Desde Moscú, Dmitry Peskov deslizó una condición que reduce el margen: Vladimir Putin solo se reuniría con Volodymyr Zelensky para “finalizar” un acuerdo de paz. Este hecho revela una lógica de negociación de manual: primero, pactar lo esencial por canales intermedios; después, escenificar el cierre. Pero también encierra una trampa: si “finalizar” equivale a aceptar un marco ya decidido, la reunión se convierte en ultimátum.
La consecuencia es clara para Europa: sanciones crecientes, costes de defensa al alza y un conflicto que se cronifica en el calendario presupuestario. En términos de inversión y confianza, el mercado ya no reacciona a “posibilidades”, sino a plazos.

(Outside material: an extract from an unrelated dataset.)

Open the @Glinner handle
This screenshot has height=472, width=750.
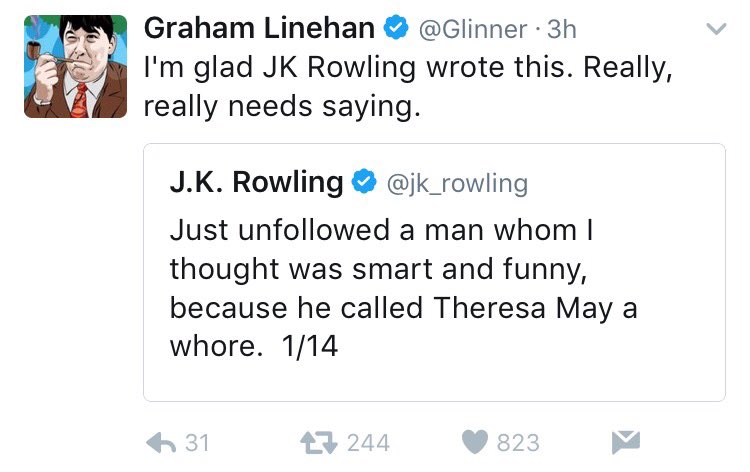pos(473,30)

EE. UU.: el consumidor se enfría, el empleo resiste
Los datos ofrecieron un contraste que incomoda a la Reserva Federal: el ánimo del consumidor se deteriora mientras la actividad privada aguanta. El Consumer Sentiment Index cayó un 6,6% en abril, una señal de fatiga psicológica tras meses de precios altos y tipos restrictivos. A la vez, el sector privado registró avances en el mismo mes, apuntando a un mercado laboral que, aunque menos exuberante, aún no se rompe.
Este choque alimenta el escenario más complejo para la política monetaria: desaceleración emocional sin desplome económico. Cuando el consumidor se retrae por percepción —no por desempleo—, el ajuste puede ser más gradual, pero también más difícil de revertir. Además, con energía tensionada por Oriente Medio, el riesgo es que la inflación vuelva por la puerta del petróleo, incluso si la demanda interna se enfría.

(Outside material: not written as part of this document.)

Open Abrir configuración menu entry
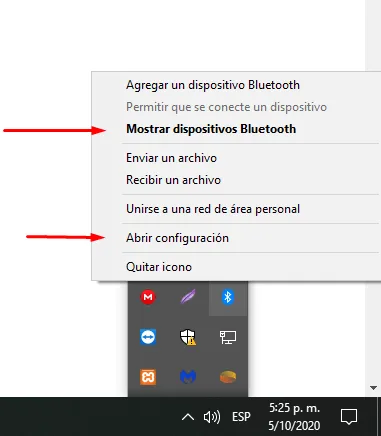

En términos de mercado, la lectura es inmediata: volatilidad en bonos, rotación sectorial y un dólar que actúa como refugio cuando el mundo se queda sin certezas.

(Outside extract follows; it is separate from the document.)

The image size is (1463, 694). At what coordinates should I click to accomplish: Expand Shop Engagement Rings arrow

Reino Unido y Japón: inflación pegajosa, margen estrecho
Europa no está sola en el dilema. En el Reino Unido, la inflación repuntó del 3% al 3,3% en marzo, recordando que el descenso no es lineal y que los servicios siguen presionando. Lo relevante no es solo el número, sino su capacidad de reactivar el debate sobre cuánto tiempo debe mantenerse la restricción monetaria sin ahogar crecimiento.
En Japón, el movimiento es más pequeño pero políticamente más sensible: la inflación subió del 1,3% al 1,5% en el mismo mes. Para un país acostumbrado a décadas de baja inflación, cualquier aceleración tiene consecuencias sobre salarios, consumo y la hoja de ruta del Banco de Japón. El contraste con Occidente resulta instructivo: allí se teme el “rebote”; aquí, se teme el “cambio de régimen”.
Si Hormuz sigue bloqueado, el componente importado de la inflación podría complicar tanto a Londres como a Tokio, elevando el coste de energía y transporte justo cuando ambos buscan estabilidad macro.
Resultados empresariales: ganancias al alza, cautela en la guía
En paralelo, la temporada de resultados aportó una narrativa menos dramática: P&G, Intel, Lockheed Martin, SAP y Blackstone presentaron cuentas, con la mayoría mostrando cifras superiores. Este hecho revela que, pese al ruido geopolítico, la microeconomía aún sostiene márgenes gracias a precios, eficiencia y demanda selectiva.
Pero la letra pequeña importa: las compañías suelen ganar primero y dudar después. En un entorno donde el crudo cambia de dirección en horas y las sanciones reconfiguran cadenas de suministro, la “guía” para próximos trimestres se convierte en el verdadero termómetro. Defensa y tecnología pueden beneficiarse de la incertidumbre; consumo básico resiste; y el capital privado ajusta expectativas cuando el dinero deja de ser barato.
El mercado, por tanto, compra beneficios, pero paga por visibilidad. Y esta semana la visibilidad, entre Islamabad y Hormuz, fue exactamente lo que faltó.